*** Records shown
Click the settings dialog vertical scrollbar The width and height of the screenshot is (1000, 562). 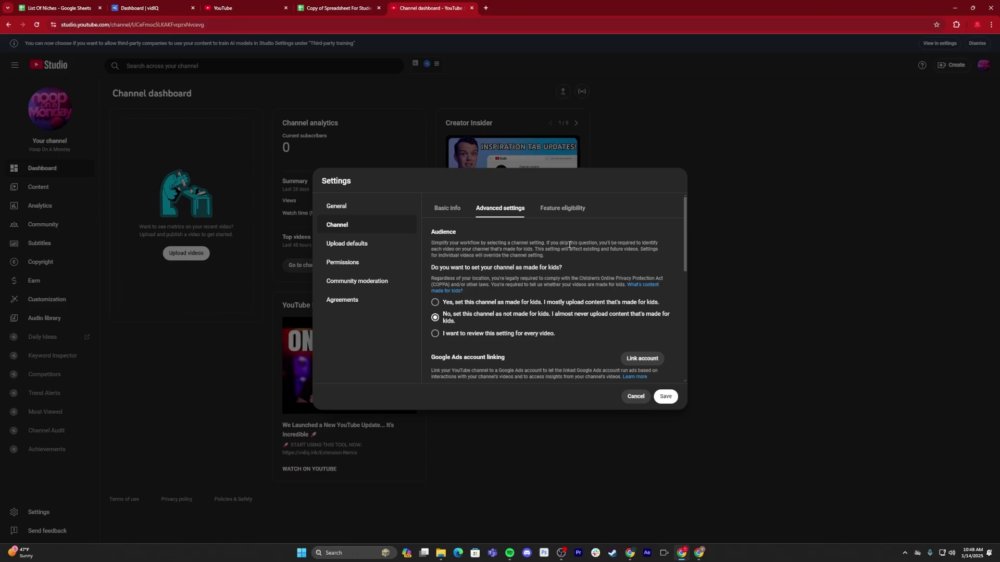pyautogui.click(x=685, y=233)
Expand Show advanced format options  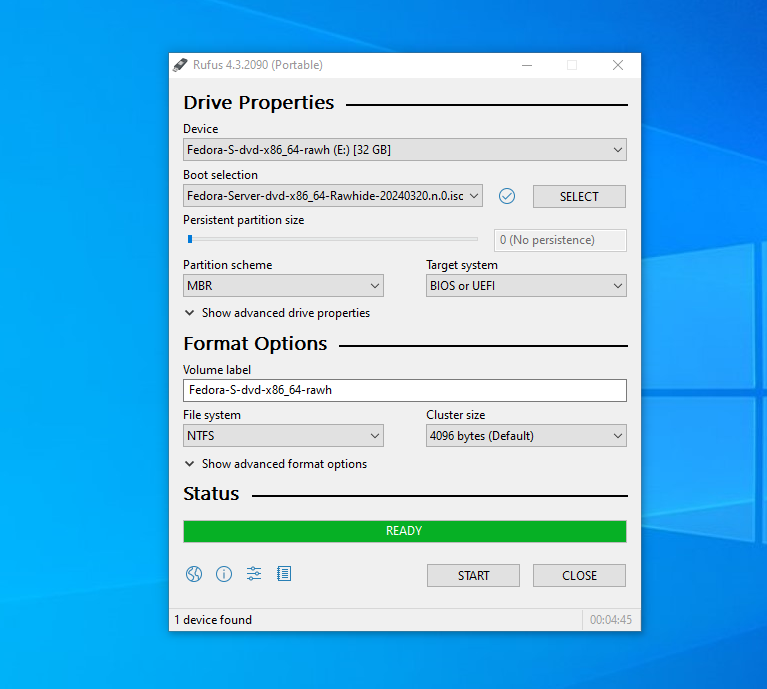pos(275,464)
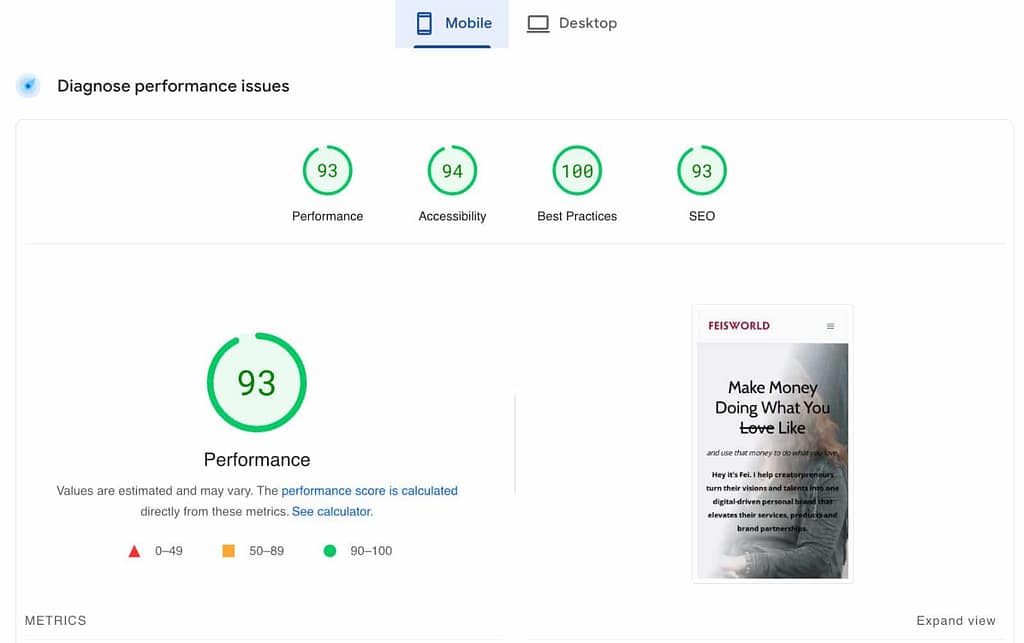Click the green circle 90–100 legend icon
Screen dimensions: 1024x643
[330, 551]
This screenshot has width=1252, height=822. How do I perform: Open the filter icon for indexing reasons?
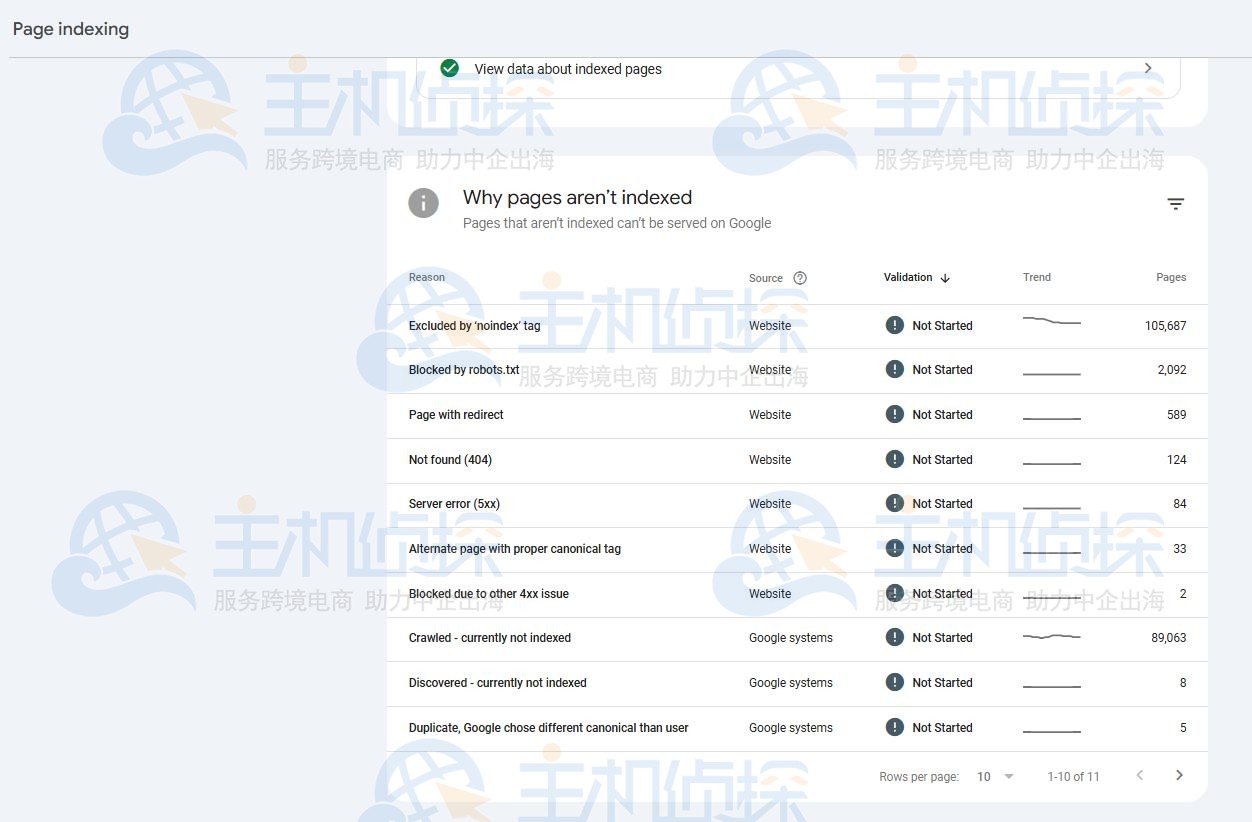coord(1176,203)
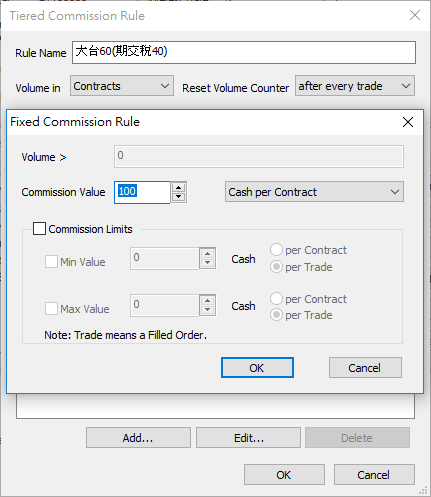
Task: Click Cancel in Fixed Commission Rule dialog
Action: click(x=365, y=368)
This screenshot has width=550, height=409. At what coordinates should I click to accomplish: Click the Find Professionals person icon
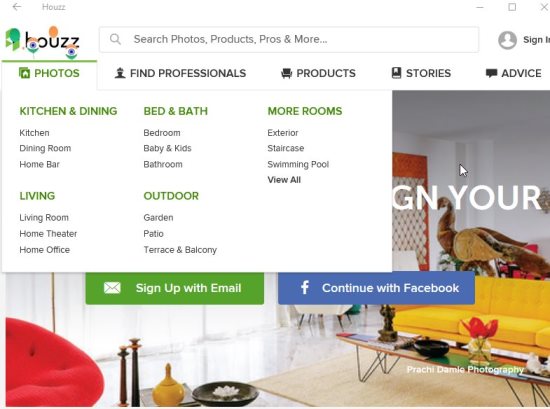(120, 73)
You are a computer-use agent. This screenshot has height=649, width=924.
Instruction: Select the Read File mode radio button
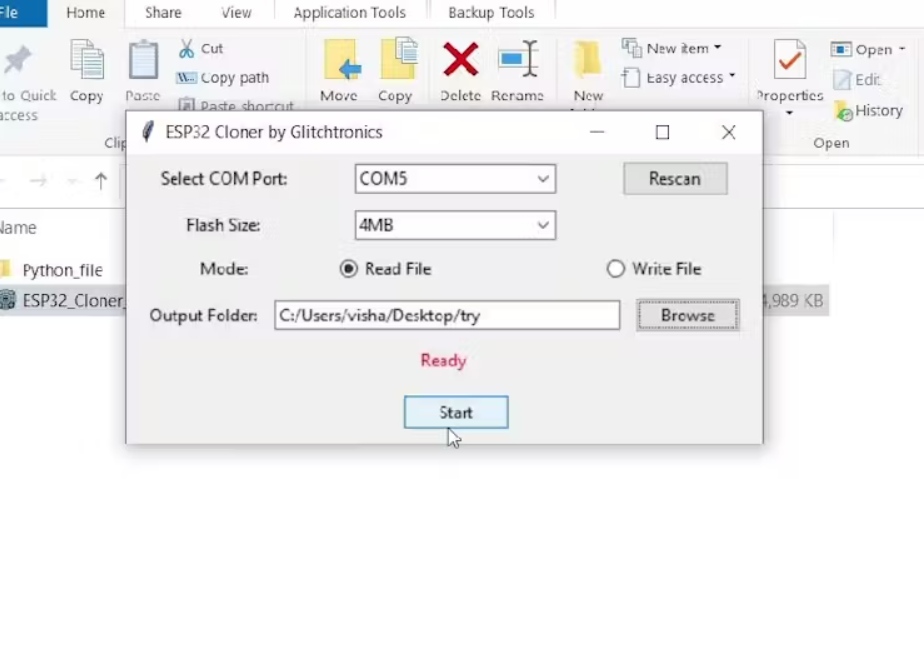point(349,269)
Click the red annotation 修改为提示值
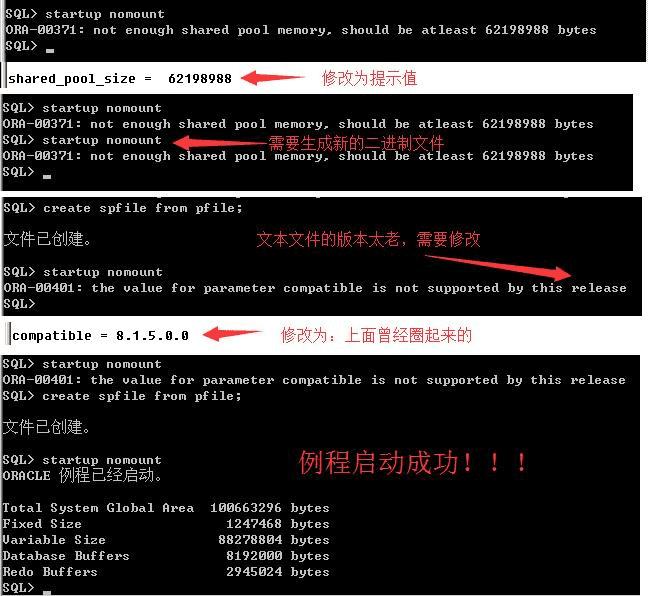648x596 pixels. coord(369,78)
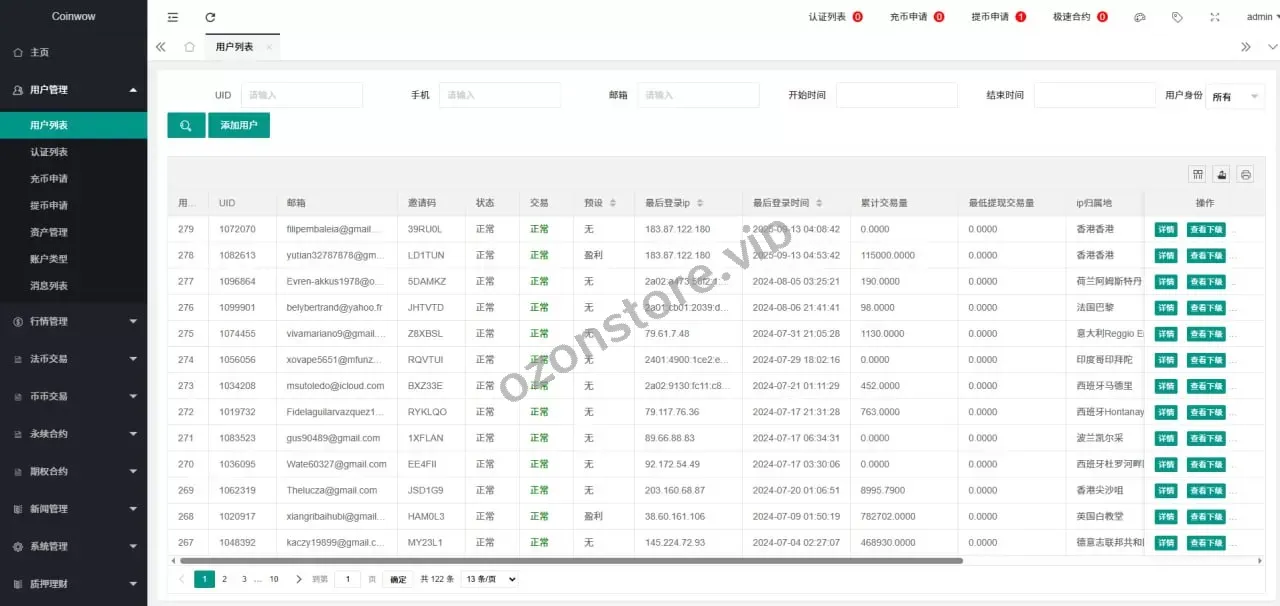Open the 13 条/页 page size dropdown
Image resolution: width=1280 pixels, height=606 pixels.
click(491, 579)
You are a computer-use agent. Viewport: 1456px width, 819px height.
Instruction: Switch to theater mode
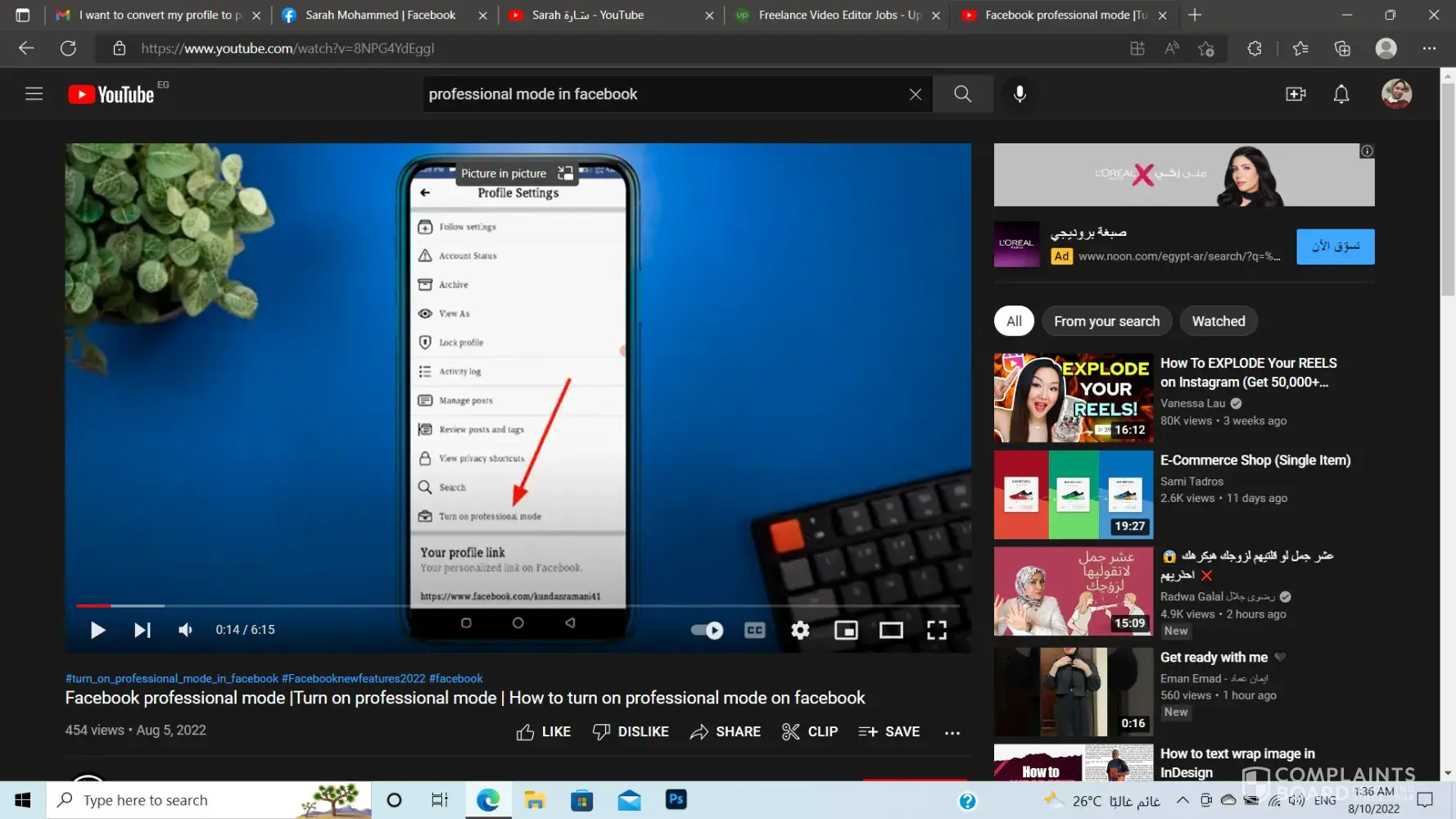click(x=891, y=630)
******
→ **How to complete this task**: From the records above, copy each line where the word "computer" can be found.

→ **Output below**:
You are a computer-use agent. This screenshot has height=649, width=924.
You are a computer-use agent. Viewport: 1456px width, 819px height.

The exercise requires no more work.